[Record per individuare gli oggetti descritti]
^^^^^^^^^^^^^^^^
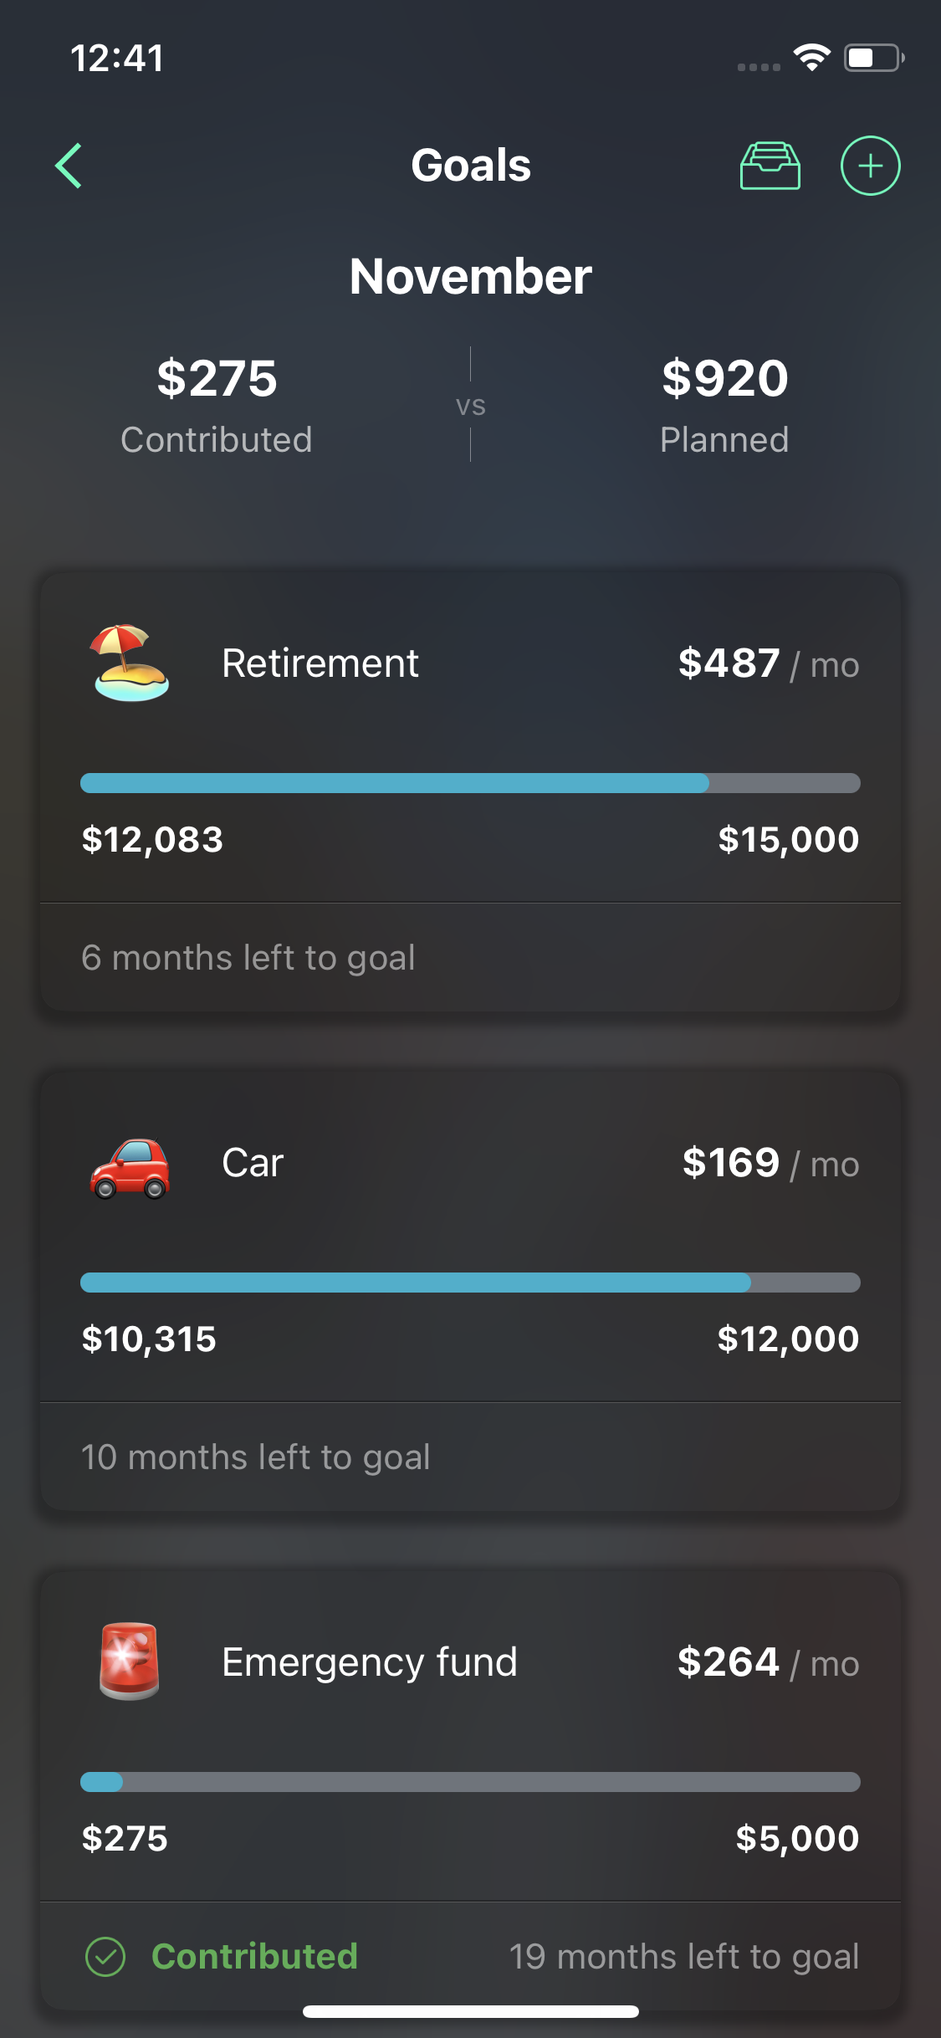Click the Retirement progress bar
The height and width of the screenshot is (2038, 941).
pyautogui.click(x=470, y=783)
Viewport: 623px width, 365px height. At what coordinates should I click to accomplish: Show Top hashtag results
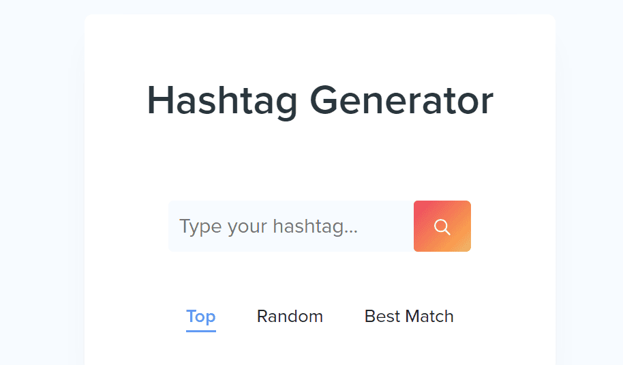click(201, 317)
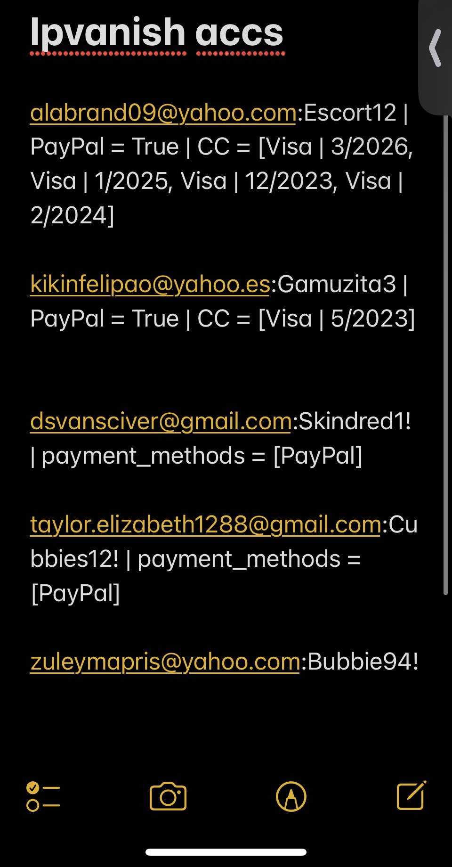Tap the empty area below last entry
The height and width of the screenshot is (867, 452).
[x=226, y=726]
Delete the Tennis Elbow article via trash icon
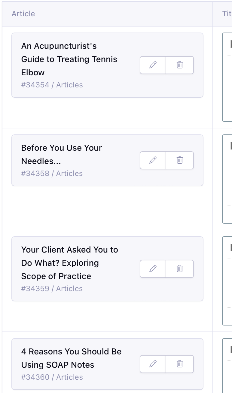Image resolution: width=232 pixels, height=393 pixels. 180,65
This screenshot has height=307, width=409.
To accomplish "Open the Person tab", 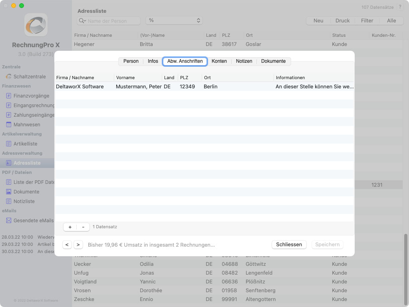I will (131, 61).
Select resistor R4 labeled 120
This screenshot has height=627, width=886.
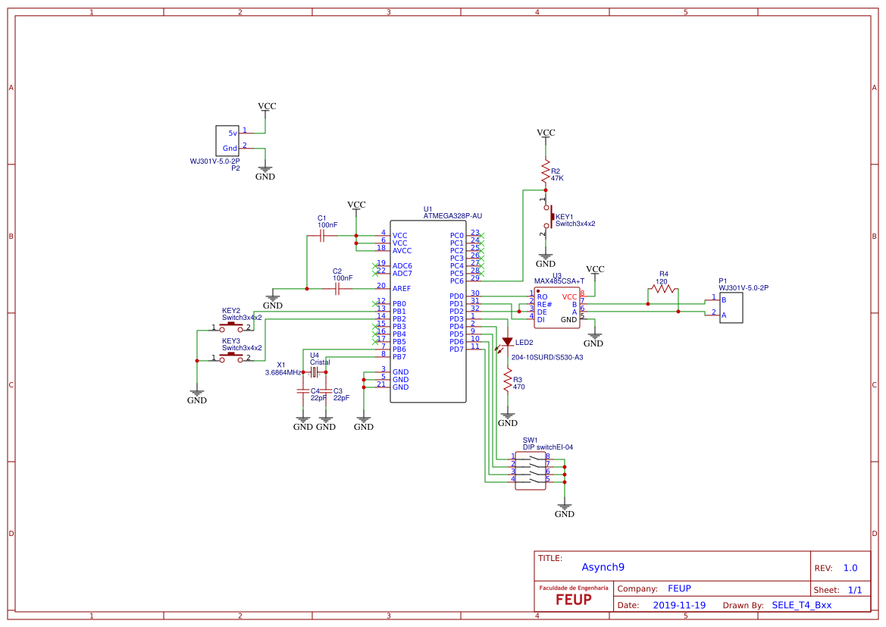pos(663,290)
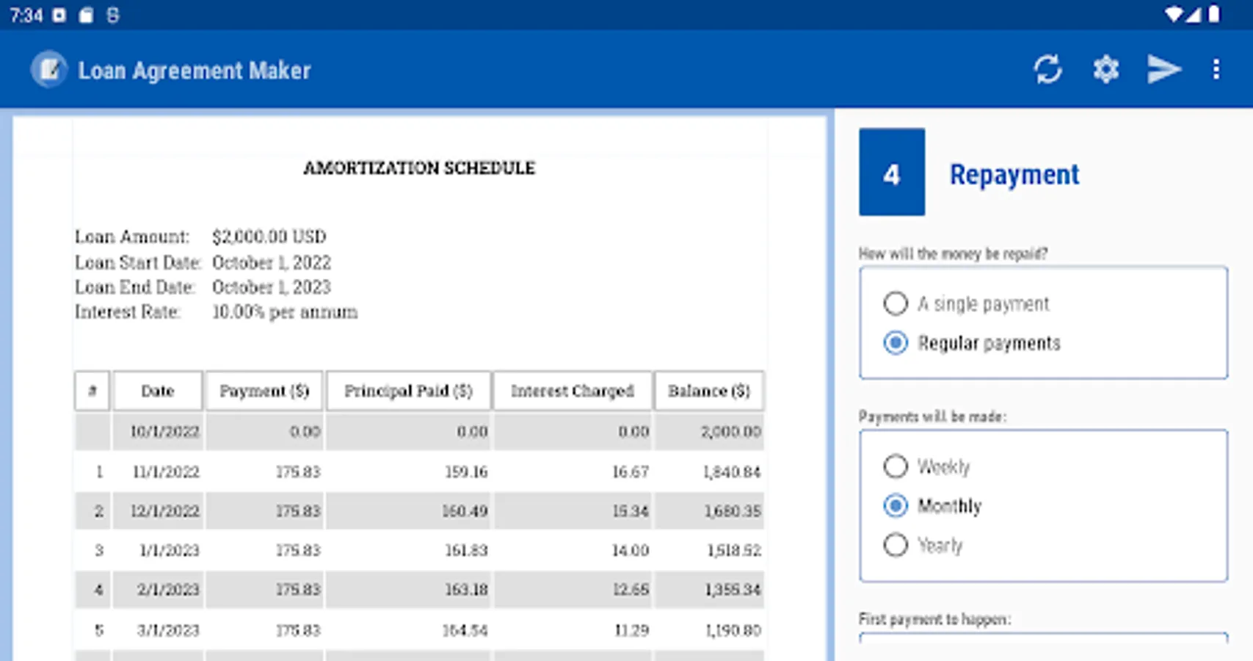This screenshot has height=661, width=1253.
Task: Click the Amortization Schedule title
Action: (419, 168)
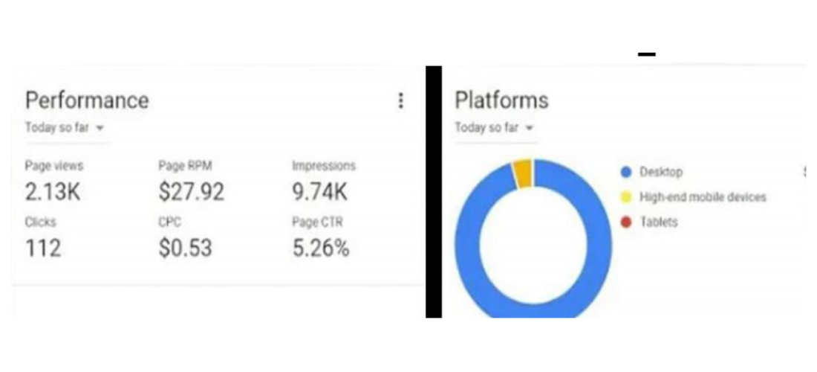Click the yellow donut chart segment
The height and width of the screenshot is (372, 817).
[x=522, y=172]
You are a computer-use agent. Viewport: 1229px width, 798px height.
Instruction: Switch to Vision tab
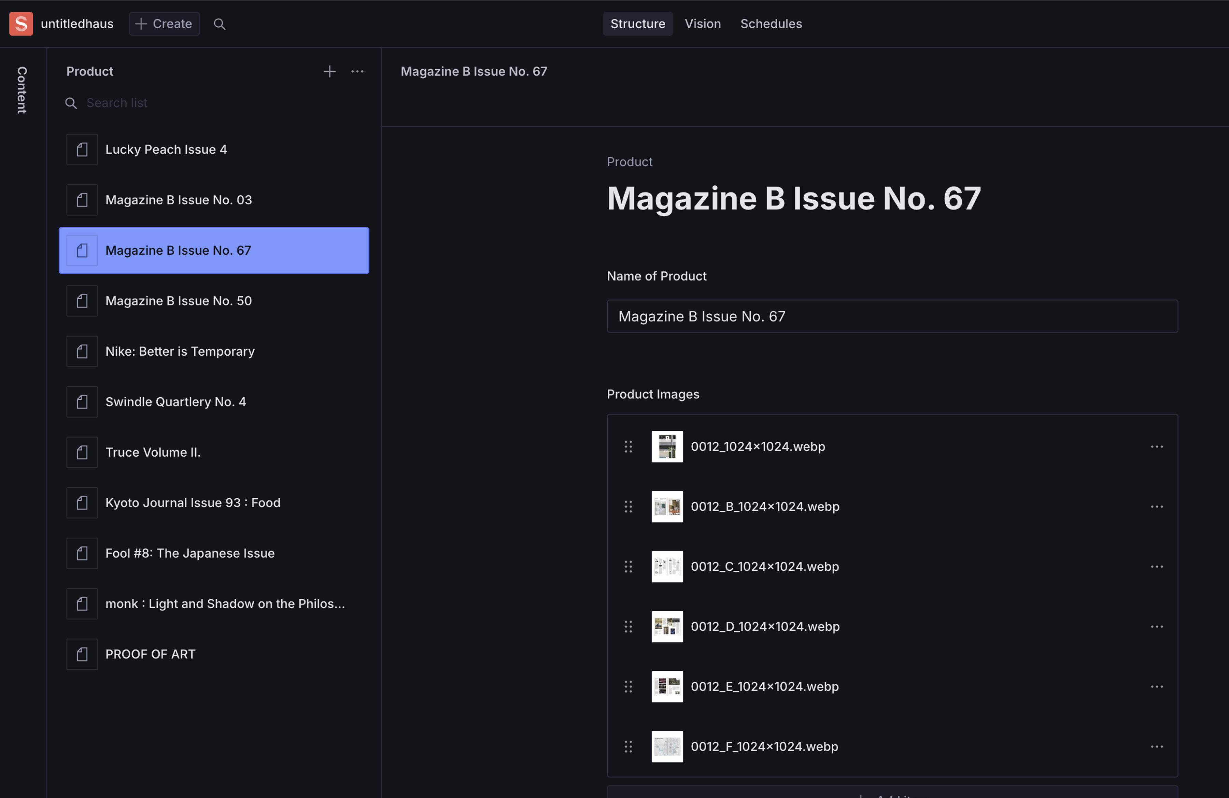[702, 23]
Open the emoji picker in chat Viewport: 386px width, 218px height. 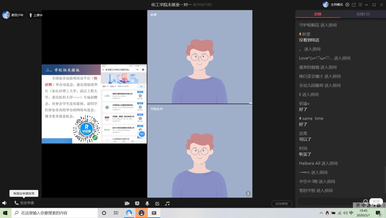click(365, 201)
^^^^^^^^^^^^^^^^
Riscrivi il materiale dall'inizio fino alla riga con "Image resolution: width=232", inclusa, cambiando "trash icon" in "bin icon" e lasciando il resto invariato. Ometti le immagini.

◆ **RISULTATO**:
Click the Retirement progress bar
The height and width of the screenshot is (2038, 941).
pyautogui.click(x=470, y=783)
Viewport: 623px width, 365px height. At what coordinates should I click to accomplish: Show Top hashtag results
click(201, 317)
Tap the empty area below last entry
The height and width of the screenshot is (867, 452).
[x=226, y=726]
Delete the Tennis Elbow article via bin icon
Image resolution: width=232 pixels, height=393 pixels. 180,65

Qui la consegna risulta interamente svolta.